Mit Körpern sprechen

Was bedeutet es nochmal, wenn sie sich an die Nase fasst und er die Beine überschlägt? Immer mehr Menschen wollen sich wohl bestens mit Körpersprache auskennen, wie es die Vielzahl an Websites, Videos und Bestsellern dazu nahelegt. Ein Plädoyer für etwas Zurückhaltung.

Wir alle sprechen zwei Sprachen. Eine gesprochene Sprache und Körpersprache. Letztere begleitet die Menschheit seit dem ersten Tag und ist laut Prof. Claudia Finkbeiner, die an der Universität Kassel zu ›Language & Cultural Awareness‹ forscht, auf drei Arten geprägt: kulturell, persönlich durch erlerntes Verhalten ohne Bezug zum kulturellen Hintergrund eines Menschen und schließlich durch vererbte menschliche Grundreaktionen. Viele kleine Details in unserer Mimik und Gestik, Körperhaltung und Bewegungen sowie unsere Position in einem Raum zeigen unseren Mitmenschen, wie wir uns fühlen und was wir (über sie) denken. Lächeln oder Stirnrunzeln, hängende Schultern oder intensiver Blickkontakt sind besonders eindeutige Signale für Freude oder Skepsis, Kraftlosigkeit oder Aufmerksamkeit. Wenn eine Person in Tränen ausbricht, wissen ihre Mitmenschen intuitiv, dass es ihr nicht gut geht und bieten wahrscheinlich Hilfe an. Denn das ist ebenso wie eine gerunzelte Stirn oder eine friedvoll geöffnete Hand Teil der Körpersprache, die in den meisten Ländern dieser Welt ›gesprochen‹ wird.
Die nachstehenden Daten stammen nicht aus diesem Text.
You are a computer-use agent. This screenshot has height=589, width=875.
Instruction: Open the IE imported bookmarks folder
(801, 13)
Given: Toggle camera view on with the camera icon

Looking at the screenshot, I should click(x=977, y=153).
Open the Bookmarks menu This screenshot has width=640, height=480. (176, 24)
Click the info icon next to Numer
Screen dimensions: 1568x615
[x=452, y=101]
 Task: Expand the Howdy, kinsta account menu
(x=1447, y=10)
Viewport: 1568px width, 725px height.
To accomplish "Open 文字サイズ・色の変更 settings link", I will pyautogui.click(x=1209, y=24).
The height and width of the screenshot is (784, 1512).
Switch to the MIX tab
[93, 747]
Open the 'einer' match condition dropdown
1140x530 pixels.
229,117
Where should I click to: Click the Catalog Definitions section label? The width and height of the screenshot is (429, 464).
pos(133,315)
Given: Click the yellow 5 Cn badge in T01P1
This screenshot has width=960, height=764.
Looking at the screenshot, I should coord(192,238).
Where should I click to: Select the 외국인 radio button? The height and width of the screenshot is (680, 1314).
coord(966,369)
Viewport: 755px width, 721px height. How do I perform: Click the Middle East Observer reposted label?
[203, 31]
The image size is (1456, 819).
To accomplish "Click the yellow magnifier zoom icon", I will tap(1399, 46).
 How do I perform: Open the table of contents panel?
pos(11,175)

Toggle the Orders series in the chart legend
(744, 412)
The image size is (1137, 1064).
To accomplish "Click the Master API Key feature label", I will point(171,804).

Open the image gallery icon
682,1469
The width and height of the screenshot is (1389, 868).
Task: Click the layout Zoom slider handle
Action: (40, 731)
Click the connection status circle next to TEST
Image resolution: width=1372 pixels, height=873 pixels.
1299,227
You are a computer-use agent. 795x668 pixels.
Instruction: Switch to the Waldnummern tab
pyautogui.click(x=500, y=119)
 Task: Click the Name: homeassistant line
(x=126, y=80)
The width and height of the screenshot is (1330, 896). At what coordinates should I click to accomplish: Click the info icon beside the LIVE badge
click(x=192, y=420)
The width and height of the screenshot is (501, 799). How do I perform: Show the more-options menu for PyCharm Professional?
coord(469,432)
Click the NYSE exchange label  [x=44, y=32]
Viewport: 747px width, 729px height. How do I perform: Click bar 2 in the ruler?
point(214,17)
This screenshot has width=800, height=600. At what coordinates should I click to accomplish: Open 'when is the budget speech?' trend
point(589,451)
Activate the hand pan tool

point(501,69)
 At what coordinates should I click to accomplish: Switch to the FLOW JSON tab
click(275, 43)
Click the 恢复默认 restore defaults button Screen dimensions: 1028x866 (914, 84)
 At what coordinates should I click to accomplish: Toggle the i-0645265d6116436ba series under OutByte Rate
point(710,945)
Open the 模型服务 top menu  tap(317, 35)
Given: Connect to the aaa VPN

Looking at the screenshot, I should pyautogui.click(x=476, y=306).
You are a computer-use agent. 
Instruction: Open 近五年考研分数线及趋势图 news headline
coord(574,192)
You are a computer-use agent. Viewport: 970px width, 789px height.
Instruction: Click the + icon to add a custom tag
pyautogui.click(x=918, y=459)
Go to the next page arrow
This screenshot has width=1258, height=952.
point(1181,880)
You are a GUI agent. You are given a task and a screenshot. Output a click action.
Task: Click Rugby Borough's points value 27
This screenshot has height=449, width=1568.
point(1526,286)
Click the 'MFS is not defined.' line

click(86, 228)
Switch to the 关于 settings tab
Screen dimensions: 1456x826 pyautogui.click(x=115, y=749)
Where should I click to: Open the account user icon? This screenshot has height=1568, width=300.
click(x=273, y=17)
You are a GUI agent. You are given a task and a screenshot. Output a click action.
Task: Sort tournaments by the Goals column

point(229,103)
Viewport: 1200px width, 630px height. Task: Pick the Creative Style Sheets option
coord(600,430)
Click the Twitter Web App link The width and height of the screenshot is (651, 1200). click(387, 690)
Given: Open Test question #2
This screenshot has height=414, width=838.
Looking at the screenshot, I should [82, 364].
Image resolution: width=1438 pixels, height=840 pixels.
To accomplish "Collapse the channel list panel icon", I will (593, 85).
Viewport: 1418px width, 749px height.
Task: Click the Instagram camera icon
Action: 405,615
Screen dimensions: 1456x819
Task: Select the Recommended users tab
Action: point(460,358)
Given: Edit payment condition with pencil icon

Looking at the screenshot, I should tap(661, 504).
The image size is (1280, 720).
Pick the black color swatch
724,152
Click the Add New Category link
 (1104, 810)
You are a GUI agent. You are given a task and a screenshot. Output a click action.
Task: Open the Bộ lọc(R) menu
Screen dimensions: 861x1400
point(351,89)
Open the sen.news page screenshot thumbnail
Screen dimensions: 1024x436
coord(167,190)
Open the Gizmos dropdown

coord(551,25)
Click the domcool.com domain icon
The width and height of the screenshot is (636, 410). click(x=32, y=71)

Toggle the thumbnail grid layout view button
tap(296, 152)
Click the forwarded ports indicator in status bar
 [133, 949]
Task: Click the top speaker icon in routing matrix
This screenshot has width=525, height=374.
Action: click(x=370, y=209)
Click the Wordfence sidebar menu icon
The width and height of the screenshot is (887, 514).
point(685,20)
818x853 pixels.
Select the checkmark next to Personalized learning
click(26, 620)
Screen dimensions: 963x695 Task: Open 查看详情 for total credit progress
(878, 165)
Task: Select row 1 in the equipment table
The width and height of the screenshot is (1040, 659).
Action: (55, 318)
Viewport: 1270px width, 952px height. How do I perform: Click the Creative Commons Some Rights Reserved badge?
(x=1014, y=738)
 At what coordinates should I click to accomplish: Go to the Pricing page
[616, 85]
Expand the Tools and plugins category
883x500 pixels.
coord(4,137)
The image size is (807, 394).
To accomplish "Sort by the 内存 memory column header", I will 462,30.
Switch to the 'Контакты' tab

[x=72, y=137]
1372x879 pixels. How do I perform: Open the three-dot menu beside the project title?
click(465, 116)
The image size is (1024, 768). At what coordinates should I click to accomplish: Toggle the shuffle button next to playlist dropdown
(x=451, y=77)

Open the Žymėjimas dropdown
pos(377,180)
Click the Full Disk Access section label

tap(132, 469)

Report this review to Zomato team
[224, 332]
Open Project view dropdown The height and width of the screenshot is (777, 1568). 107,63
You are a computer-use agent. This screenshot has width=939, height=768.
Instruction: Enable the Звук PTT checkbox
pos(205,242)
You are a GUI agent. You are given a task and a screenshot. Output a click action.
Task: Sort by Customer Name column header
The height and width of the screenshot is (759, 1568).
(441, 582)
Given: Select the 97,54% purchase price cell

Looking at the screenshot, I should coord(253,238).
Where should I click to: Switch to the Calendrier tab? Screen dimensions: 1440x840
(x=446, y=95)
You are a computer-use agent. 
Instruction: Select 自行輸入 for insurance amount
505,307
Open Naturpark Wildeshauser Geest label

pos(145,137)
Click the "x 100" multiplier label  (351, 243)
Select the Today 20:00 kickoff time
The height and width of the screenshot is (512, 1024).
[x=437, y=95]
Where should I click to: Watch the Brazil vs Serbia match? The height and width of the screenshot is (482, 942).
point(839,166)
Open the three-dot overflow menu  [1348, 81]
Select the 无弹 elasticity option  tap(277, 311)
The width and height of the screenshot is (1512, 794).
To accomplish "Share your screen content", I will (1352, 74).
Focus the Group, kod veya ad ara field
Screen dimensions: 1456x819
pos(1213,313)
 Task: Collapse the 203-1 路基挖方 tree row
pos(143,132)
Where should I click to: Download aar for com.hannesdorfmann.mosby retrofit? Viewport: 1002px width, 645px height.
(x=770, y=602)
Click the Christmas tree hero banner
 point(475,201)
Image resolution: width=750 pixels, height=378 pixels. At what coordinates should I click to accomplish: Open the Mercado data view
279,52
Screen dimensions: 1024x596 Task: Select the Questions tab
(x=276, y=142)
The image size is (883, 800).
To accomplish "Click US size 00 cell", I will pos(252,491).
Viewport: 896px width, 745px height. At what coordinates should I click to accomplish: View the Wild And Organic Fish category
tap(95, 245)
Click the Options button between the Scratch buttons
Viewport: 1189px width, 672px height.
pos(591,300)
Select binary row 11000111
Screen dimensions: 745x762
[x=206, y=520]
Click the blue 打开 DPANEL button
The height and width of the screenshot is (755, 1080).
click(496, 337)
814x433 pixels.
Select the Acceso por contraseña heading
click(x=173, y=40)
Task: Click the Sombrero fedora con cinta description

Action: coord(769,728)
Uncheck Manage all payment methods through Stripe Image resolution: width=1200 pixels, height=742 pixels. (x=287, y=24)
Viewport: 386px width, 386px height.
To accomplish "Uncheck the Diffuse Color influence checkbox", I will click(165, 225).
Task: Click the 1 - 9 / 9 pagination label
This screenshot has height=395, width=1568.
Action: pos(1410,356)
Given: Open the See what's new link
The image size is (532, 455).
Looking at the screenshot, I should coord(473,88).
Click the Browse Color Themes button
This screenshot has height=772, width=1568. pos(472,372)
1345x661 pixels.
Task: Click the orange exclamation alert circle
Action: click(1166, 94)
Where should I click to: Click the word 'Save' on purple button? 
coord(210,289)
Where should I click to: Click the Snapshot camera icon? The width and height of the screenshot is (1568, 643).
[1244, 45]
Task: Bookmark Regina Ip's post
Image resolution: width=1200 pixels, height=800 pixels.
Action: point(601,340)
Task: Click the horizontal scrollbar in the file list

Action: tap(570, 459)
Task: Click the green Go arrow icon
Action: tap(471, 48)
Ganz anders sieht es etwa beim gehobenen Daumen aus. Im Nahen Osten, Kolumbien, Teilen von Westafrika und Sardinien gilt er nicht als Zustimmung oder Lob, sondern als Beleidigung. Deshalb warnt Claudia Finkbeiner vor der unreflektierten Bewertungen der Körpersprache unserer Mitmenschen. »Es wird oft bewertet, ohne den Kontext in Betracht zu ziehen. Also immer gemäß der eigenen kulturellen und erlernten Prägung, was oft zu Missverständnissen führt«, sagt sie. Sich der Wirkung der eigenen Körpersprache bewusst zu sein ist also bestimmt nicht falsch. Wir alle möchten schließlich anerkannt und verstanden werden.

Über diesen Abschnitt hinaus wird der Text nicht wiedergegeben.